According to the 2018 Mercer Global Talent Trends Study, 39 per cent of employees would leave their current job if their organization’s corporate culture was toxic or impeded career progression. Canadians are three times more likely to seek another job that embeds a stronger sense of empowerment.
Today’s workforce is evolving from individuals looking for job security to those seeking job passion. Organizations that fall short in promoting work-life balance, flexibility, or virtual work arrangements risk losing highly-motivated and talented individuals who are willing to give 110 per cent.
In the public service, geographical location is also a barrier. Public institutions are missing opportunities to recruit and retain indispensable expert knowledge. Networking is an invaluable tool in finding subject-matter experts to help advance public service initiatives. However, in situations where physical location is the deciding factor in selecting candidates, the ability to meet the institution’s mandate at the desired performance level may be compromised.
By contrast, private companies are doing more borderless recruitment. LinkedIn, for example, has become a staple for finding talent. Recruitment agencies are becoming obsolete, as organizations use them less to staff jobs.
Staffing and retention are often more challenging in the public sector. Public servants are encouraged to broaden their horizons through training, job shadowing, and work assignments. Public institutions ought to shape corporate culture to attract new staff and returning alumni. Like Google, the public service should want to recruit individuals who dream of working for organizations that offer job flexibility and staff empowerment rather than simply good employee benefits.
At times, public institutions may lose sight of their corporate culture due to constant environmental changes. Five interconnected strategies can help attract and retain talent more effectively:
- Learn and improve from assessments. It is time to take a hard look in the mirror if teams experience high staff turnover rates within the past four to six months. Internal audits and enterprise risk management enable leaders to promptly identify gaps, apply risk methodologies, and develop action plans that minimize toxicity in corporate culture. Addressing the anti-oversight culture opens organizations to new opportunities.

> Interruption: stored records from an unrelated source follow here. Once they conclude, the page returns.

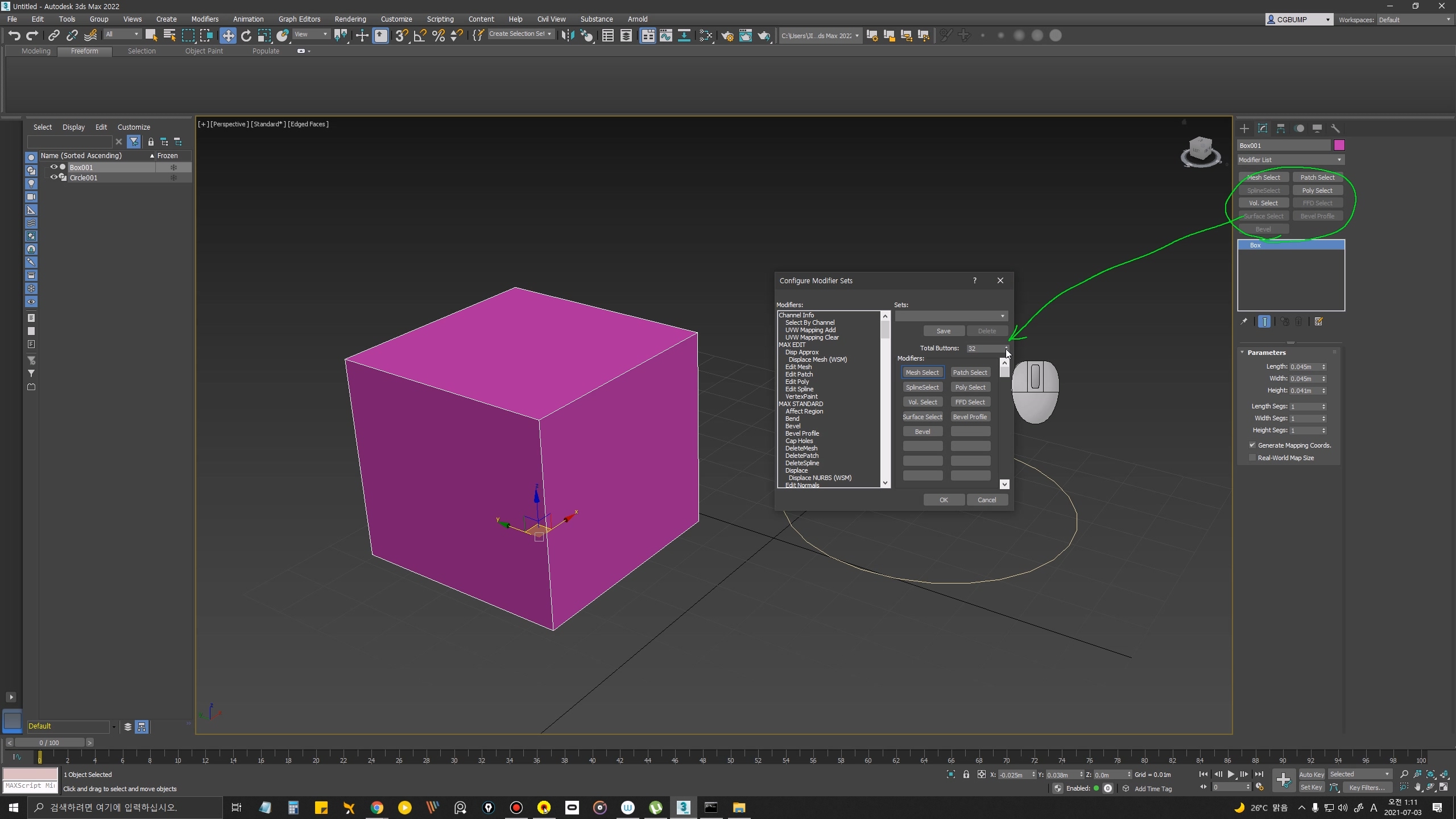The image size is (1456, 819).
Task: Click the Pin Stack icon
Action: [x=1244, y=322]
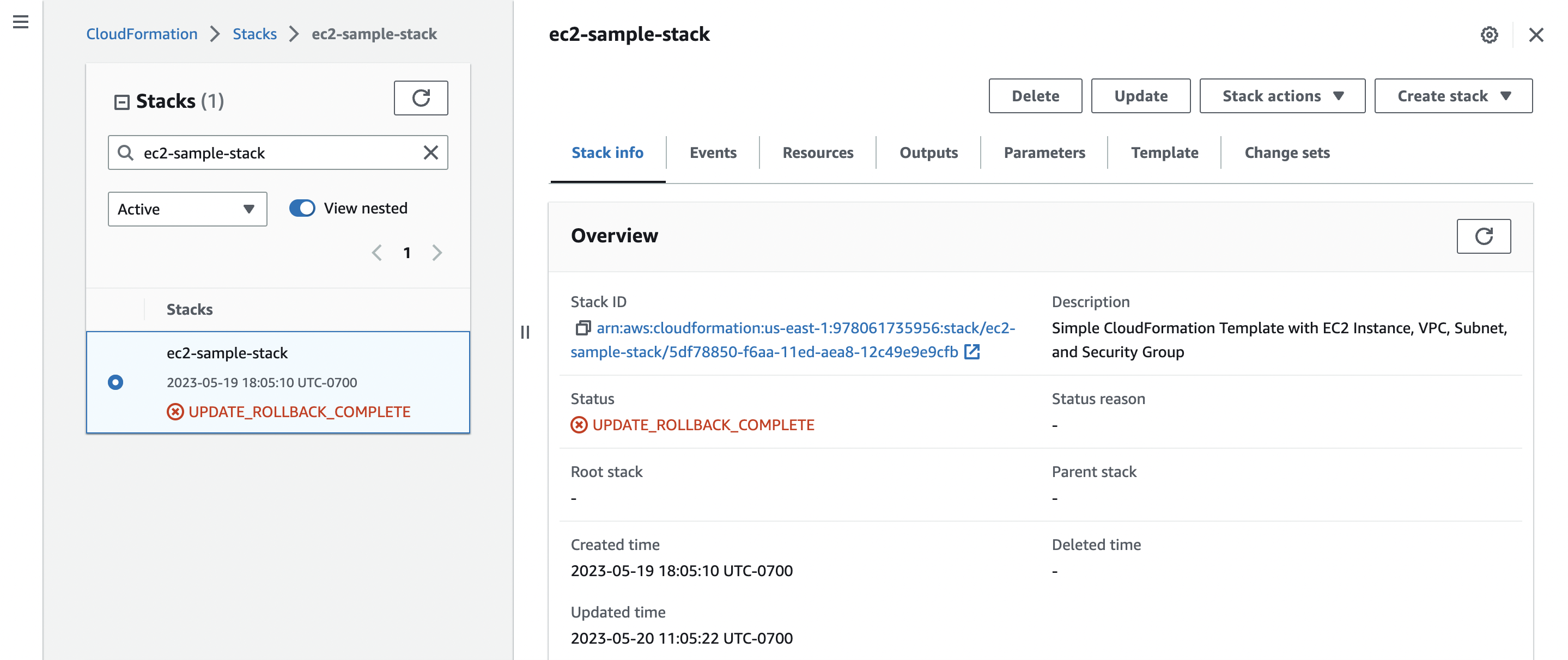1568x660 pixels.
Task: Select ec2-sample-stack radio button
Action: click(x=116, y=382)
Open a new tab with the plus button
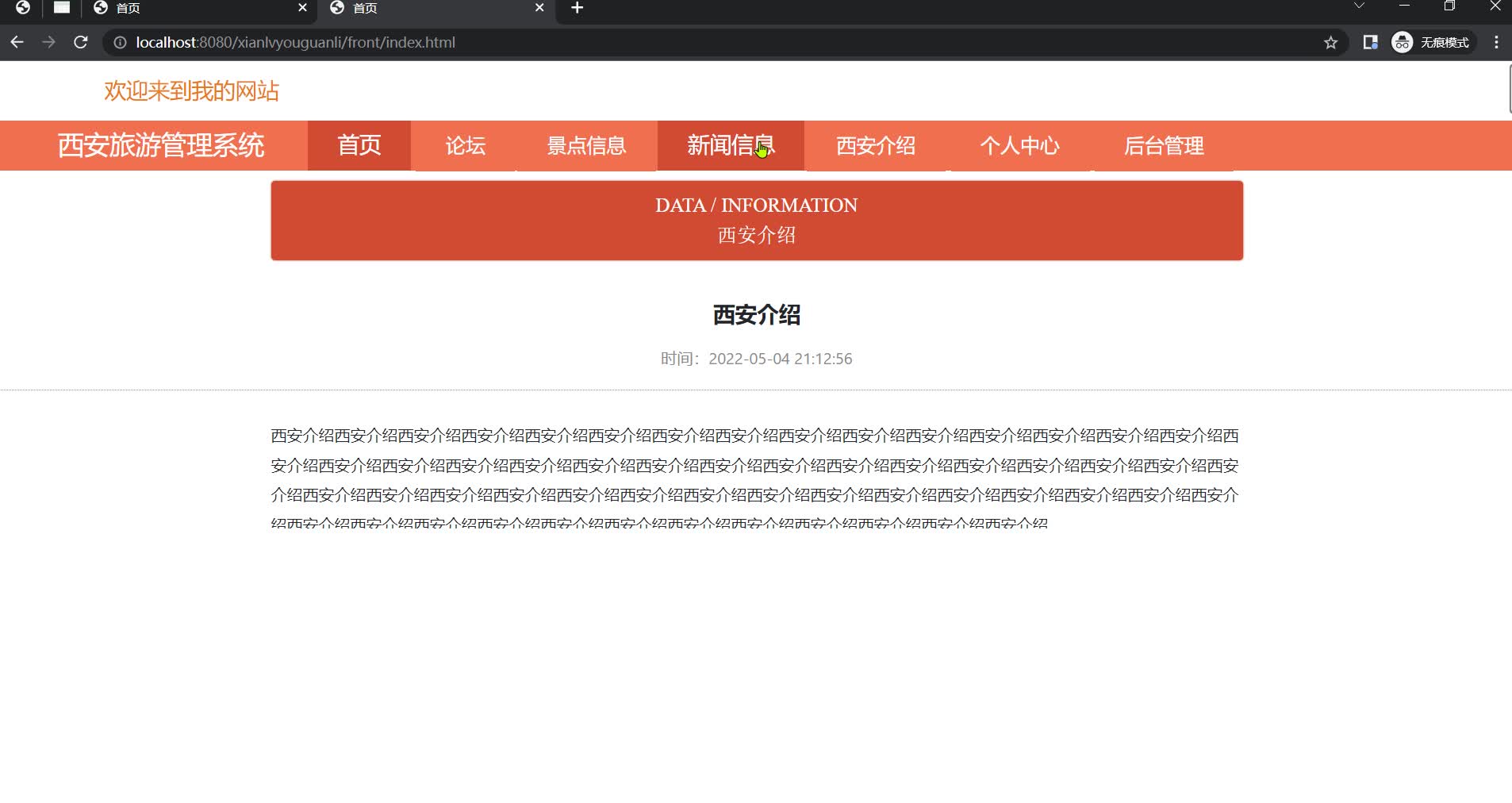Viewport: 1512px width, 803px height. (575, 9)
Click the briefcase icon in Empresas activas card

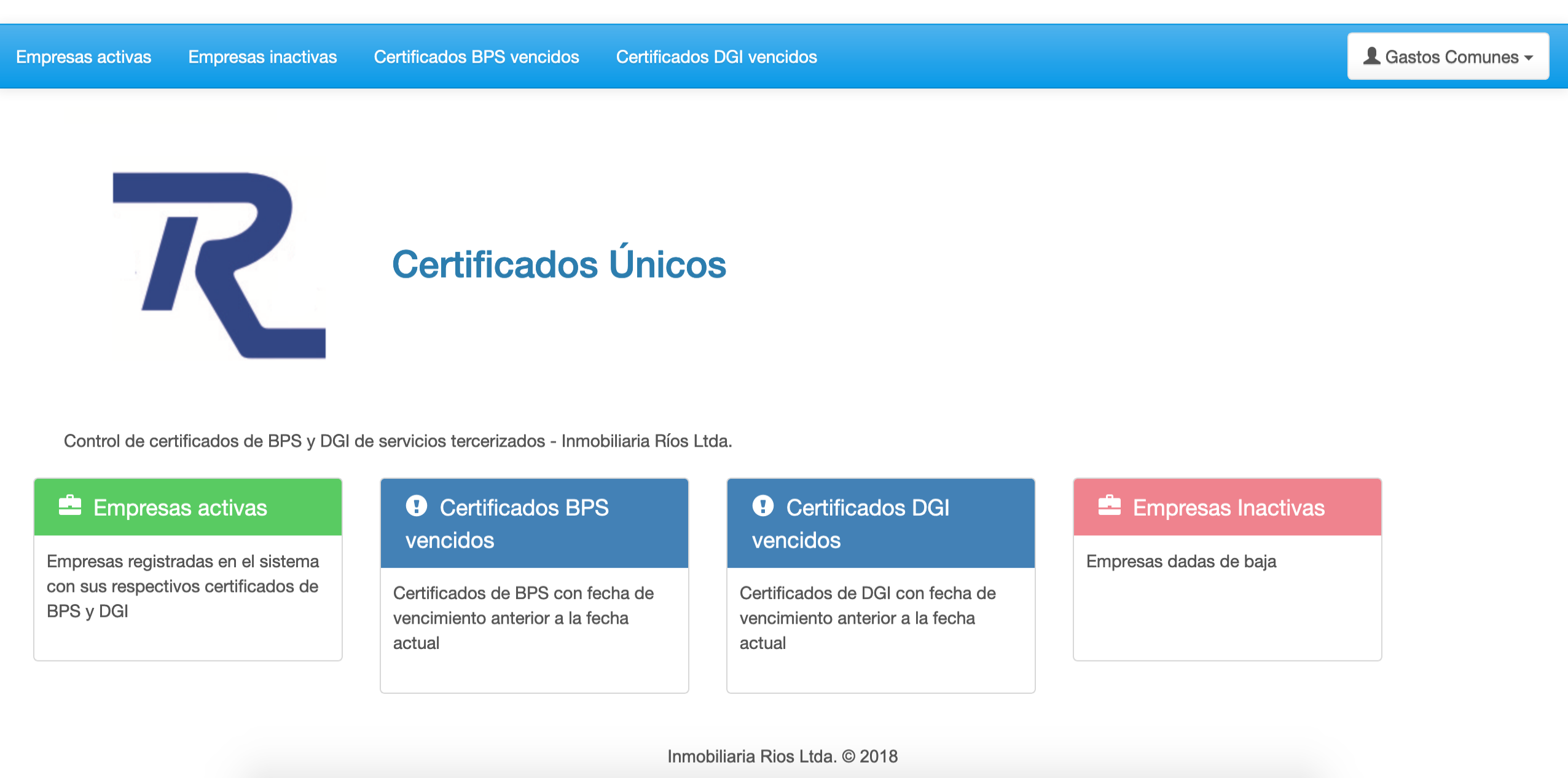tap(70, 506)
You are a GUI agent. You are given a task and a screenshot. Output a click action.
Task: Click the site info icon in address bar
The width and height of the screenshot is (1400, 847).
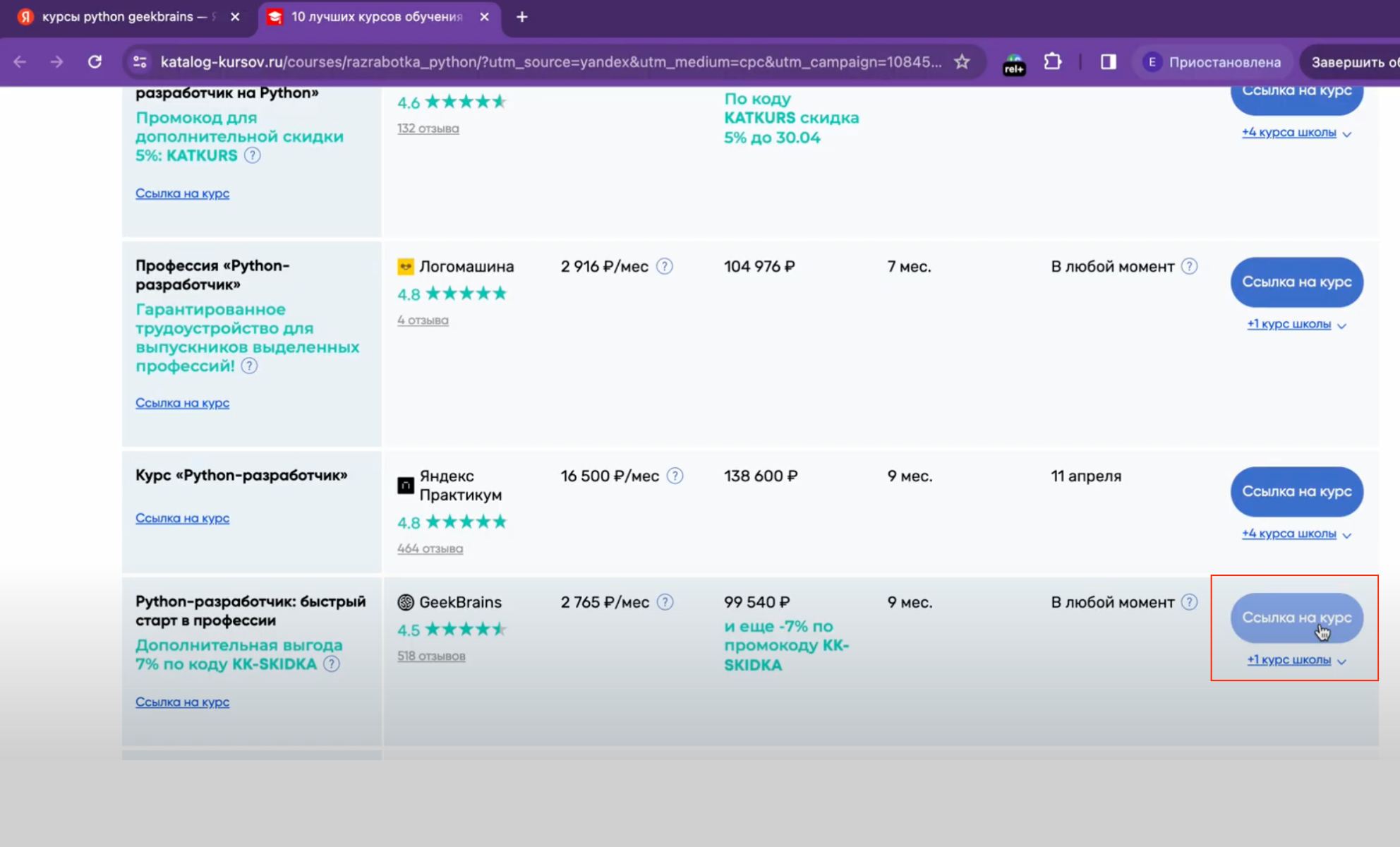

- Leverage virtual work arrangements. The quality of work produced is due to staff members’ intellectuality, not their physical presence. Leaders can stabilize retention rates by offering staff the flexibility of working from home, in satellite offices, or via teleworking.
- Harness technological solutions. Equipping staff with smartphones, laptops, and other digital devices can increase productivity levels significantly. Tech-savvy Millennials want to collaborate closely with colleagues, complete tasks on time, and stay connected with the organization.
- Invest in human potential. Young professionals steer clear of organizations that constrain them with strict rules and repetitive tasks. They want to try different tasks at various degrees of difficulty. They grow unexpectedly by unlocking soft skills like versatility, creativity, critical thinking, and leadership.
- Empower public servants. Caring about staff well-being, acknowledging hard work, sharing recognition, and keeping everyone in the loop on high-level decisions all strengthen corporate culture. Trusted employees tend to value their purpose and remain loyal.
The nature, scope, and quality of corporate culture influence whether individuals decide to stay or leave their job. Institutionalizing change in corporate culture is a daunting undertaking. Leaders ought to recognize the transformative challenges and commit to consolidating incremental changes over time.
Why is it so important for public managers to get this right? Institutional reputation is framed by corporate culture. Few want to stick around long enough to fix or maintain a dysfunctional culture. And they get around to it later rather than sooner. A culture that is working as intended is indeed rare. It presents a singular opportunity to continue to enhance and embed desirable outcomes.
Salary is not the main concern in today’s workforce. It is the wellness of organizations to sustain employment and productivity that matters most. The public service is no exception when it comes to developing the capacity to satisfy the public interest.